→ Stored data
□ □ □ □ □

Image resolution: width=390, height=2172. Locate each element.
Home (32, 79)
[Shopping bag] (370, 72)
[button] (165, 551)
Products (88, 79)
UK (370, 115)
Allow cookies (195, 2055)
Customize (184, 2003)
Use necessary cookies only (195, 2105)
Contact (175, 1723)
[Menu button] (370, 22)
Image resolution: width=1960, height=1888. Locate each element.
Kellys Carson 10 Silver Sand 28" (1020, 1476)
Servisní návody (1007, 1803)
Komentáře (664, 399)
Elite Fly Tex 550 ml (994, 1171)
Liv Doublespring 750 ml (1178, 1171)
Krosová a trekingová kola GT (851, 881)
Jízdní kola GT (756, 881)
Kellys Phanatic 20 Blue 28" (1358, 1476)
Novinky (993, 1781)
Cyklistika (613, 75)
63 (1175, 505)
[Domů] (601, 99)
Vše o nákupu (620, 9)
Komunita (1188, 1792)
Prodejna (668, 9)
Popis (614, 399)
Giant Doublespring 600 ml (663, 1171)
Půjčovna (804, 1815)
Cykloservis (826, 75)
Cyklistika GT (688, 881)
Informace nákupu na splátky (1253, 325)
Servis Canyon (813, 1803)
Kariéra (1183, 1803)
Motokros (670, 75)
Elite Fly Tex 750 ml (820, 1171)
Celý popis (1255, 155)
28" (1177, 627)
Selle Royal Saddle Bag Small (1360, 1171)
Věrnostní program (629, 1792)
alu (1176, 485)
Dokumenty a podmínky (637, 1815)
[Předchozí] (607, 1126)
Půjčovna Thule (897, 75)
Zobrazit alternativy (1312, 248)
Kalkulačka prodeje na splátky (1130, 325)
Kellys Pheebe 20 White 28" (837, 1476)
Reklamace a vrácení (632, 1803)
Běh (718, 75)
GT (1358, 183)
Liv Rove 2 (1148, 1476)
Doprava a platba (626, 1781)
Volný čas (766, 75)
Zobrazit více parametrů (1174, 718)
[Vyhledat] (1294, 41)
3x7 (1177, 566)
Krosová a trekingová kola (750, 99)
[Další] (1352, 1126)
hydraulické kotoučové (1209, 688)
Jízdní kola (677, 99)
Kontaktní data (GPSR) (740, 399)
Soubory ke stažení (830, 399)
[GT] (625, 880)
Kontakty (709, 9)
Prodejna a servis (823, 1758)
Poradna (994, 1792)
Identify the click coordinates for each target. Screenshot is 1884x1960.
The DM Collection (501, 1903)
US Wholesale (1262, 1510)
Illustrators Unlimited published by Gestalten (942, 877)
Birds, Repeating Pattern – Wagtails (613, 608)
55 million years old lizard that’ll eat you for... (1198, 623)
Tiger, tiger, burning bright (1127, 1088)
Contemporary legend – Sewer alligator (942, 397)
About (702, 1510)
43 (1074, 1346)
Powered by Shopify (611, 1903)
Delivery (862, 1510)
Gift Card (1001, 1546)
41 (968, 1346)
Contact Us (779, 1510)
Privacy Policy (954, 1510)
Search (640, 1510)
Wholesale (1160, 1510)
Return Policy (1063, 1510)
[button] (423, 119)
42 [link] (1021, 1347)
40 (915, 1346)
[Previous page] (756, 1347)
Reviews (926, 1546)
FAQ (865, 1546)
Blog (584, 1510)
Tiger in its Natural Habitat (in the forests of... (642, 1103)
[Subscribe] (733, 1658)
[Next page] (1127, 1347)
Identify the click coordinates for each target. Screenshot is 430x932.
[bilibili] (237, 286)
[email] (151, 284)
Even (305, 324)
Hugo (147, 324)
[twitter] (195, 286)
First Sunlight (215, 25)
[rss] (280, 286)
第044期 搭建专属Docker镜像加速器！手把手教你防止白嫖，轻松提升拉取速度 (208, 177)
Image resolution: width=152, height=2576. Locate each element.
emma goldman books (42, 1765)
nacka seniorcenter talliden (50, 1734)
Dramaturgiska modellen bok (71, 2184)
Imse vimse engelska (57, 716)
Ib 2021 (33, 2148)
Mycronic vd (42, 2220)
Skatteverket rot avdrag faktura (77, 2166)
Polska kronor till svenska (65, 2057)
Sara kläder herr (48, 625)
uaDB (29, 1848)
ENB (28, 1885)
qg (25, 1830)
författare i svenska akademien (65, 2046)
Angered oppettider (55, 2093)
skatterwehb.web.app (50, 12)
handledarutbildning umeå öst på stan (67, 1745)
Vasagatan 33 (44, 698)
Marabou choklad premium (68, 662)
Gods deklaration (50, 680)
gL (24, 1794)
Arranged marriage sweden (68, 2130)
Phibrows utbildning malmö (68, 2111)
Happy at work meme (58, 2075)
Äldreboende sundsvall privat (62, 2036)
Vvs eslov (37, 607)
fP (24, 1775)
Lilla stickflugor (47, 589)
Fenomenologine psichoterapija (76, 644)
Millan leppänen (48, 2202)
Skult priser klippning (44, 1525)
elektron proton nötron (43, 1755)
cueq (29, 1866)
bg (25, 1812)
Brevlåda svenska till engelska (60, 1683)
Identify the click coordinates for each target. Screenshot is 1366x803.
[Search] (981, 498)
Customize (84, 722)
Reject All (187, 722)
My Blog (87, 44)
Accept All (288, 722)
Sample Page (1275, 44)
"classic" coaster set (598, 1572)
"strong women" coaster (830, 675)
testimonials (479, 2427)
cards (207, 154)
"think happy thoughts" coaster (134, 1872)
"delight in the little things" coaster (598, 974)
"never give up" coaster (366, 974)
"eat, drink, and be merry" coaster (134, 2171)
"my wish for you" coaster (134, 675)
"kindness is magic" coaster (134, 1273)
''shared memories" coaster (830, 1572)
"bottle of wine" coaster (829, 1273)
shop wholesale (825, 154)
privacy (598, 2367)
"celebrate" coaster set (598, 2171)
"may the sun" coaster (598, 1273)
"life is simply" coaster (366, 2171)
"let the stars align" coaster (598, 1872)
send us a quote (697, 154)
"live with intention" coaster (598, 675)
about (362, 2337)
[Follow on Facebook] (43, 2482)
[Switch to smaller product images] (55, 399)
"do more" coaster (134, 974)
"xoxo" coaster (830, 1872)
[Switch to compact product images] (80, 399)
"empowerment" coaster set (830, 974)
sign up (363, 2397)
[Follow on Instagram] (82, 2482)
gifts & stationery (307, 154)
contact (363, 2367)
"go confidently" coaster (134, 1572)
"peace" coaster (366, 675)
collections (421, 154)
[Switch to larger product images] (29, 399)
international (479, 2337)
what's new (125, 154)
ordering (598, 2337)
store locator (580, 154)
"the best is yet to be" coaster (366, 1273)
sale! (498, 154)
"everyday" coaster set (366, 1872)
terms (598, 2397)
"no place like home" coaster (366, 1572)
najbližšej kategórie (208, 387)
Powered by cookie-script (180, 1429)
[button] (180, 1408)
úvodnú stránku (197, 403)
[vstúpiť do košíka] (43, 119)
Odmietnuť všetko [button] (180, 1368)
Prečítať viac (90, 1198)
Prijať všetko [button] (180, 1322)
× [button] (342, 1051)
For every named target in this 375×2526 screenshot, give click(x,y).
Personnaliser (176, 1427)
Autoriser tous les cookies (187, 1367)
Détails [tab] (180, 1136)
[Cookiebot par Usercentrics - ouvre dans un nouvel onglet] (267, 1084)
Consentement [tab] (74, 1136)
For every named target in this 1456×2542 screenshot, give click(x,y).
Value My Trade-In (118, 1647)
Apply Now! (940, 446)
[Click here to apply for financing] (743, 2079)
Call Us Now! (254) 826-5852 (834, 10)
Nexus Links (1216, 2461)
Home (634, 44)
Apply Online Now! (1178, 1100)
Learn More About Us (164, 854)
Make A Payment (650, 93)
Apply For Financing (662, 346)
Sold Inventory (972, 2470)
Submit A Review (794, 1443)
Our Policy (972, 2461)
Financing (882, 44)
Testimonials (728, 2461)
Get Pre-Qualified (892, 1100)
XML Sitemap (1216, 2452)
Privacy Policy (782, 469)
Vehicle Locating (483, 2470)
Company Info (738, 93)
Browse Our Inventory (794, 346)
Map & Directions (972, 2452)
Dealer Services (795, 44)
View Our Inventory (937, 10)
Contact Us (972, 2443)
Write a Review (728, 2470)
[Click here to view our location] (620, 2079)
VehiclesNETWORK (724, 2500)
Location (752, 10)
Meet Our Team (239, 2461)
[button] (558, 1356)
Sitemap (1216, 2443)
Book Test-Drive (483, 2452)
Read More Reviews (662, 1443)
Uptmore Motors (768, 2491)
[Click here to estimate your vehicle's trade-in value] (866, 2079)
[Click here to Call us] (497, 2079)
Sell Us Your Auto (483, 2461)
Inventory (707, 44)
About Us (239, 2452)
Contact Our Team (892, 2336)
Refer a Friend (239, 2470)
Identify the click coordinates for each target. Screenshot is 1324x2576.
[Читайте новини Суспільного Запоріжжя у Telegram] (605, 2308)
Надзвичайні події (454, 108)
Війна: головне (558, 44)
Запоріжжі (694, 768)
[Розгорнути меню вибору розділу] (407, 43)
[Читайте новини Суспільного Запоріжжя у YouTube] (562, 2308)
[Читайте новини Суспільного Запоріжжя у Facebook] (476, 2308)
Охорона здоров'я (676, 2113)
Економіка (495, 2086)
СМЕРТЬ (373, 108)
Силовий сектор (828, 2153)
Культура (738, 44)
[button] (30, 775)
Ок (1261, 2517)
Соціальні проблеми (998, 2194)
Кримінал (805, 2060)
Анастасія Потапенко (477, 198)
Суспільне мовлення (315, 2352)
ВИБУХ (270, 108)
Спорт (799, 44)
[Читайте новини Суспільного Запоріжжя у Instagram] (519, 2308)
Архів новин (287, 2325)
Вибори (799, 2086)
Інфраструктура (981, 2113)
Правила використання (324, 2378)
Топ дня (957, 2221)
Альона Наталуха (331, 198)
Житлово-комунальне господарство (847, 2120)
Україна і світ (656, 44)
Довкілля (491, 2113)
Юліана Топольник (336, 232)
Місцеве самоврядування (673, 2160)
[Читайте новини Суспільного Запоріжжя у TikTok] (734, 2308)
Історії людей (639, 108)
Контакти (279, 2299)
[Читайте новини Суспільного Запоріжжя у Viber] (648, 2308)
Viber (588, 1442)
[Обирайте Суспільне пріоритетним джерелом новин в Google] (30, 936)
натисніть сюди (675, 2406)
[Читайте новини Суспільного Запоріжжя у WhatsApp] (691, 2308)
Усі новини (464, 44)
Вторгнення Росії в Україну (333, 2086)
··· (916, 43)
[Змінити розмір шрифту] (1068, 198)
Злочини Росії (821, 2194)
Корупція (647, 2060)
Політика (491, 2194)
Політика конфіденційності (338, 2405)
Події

□ □ □ □ □

→ The task
Read the entries above and find each line holding the word "give". Copy it out.

→ Finished task
"never give up" coaster (366, 974)
For every named target in this 375×2526 screenshot, give click(x,y).
For every named target in this 1456×2542 screenshot, give click(x,y).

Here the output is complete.